#### [Task to complete]
Go through the following data and transcribe exactly the stretch of lines from the one holding "Task: Click the language settings gear icon" to the one holding "Viewport: 1288px width, 926px height.", both included.

#### [Material for this exercise]
/---
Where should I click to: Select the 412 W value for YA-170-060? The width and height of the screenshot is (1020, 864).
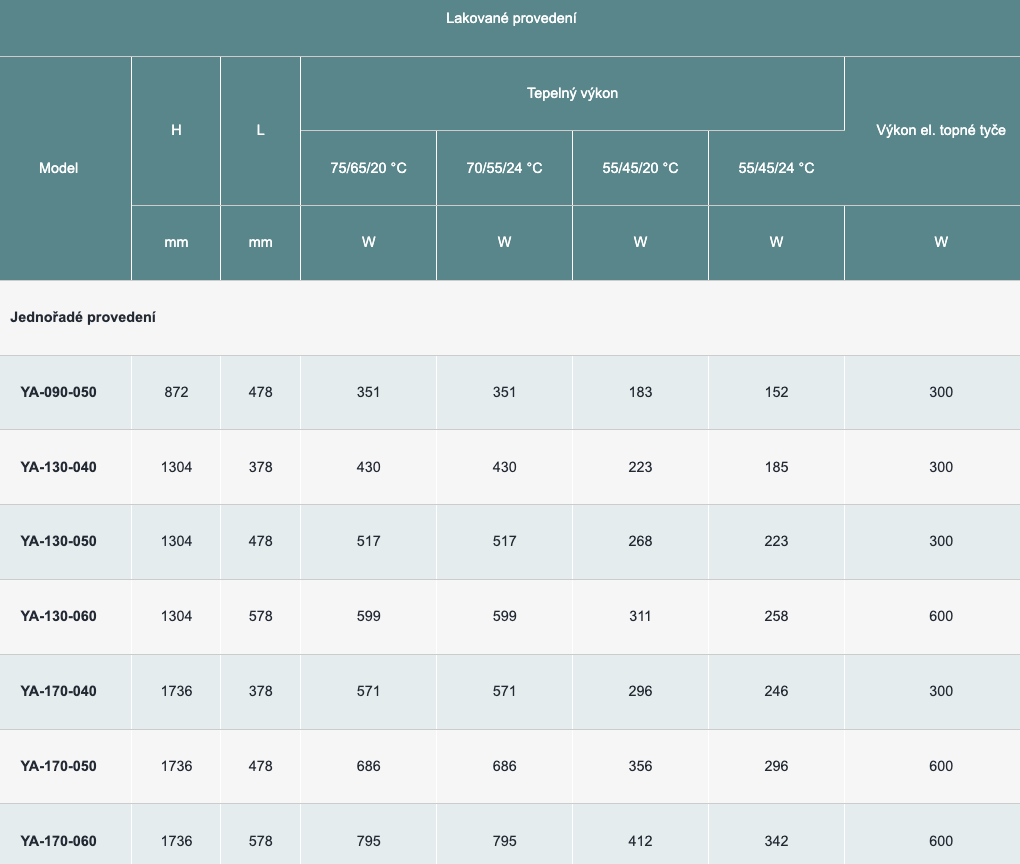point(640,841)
\---
/---
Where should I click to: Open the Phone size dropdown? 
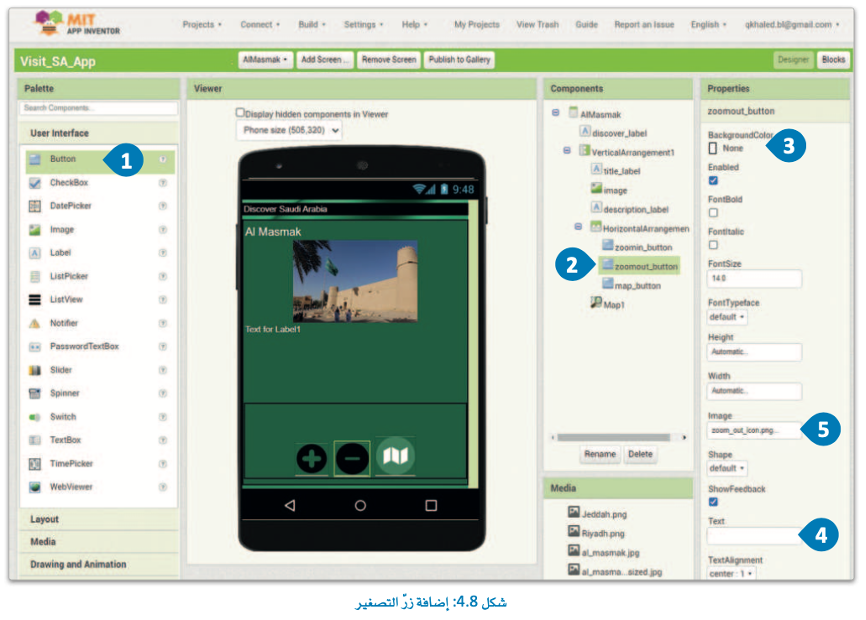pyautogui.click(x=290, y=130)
\---
/---
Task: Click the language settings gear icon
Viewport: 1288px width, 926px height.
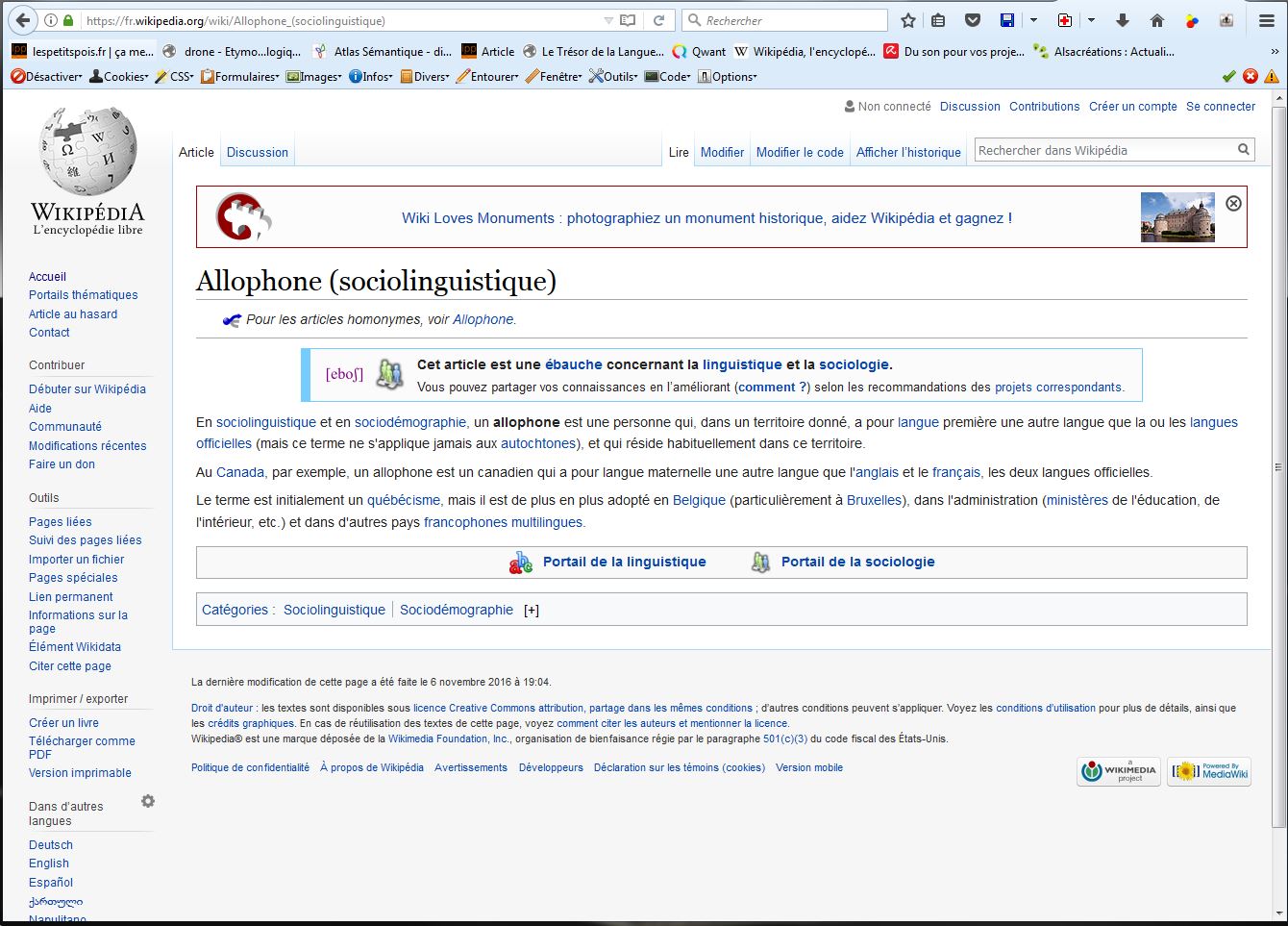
\---
#### [Task output]
Task: Click the language settings gear icon
Viewport: 1288px width, 926px height.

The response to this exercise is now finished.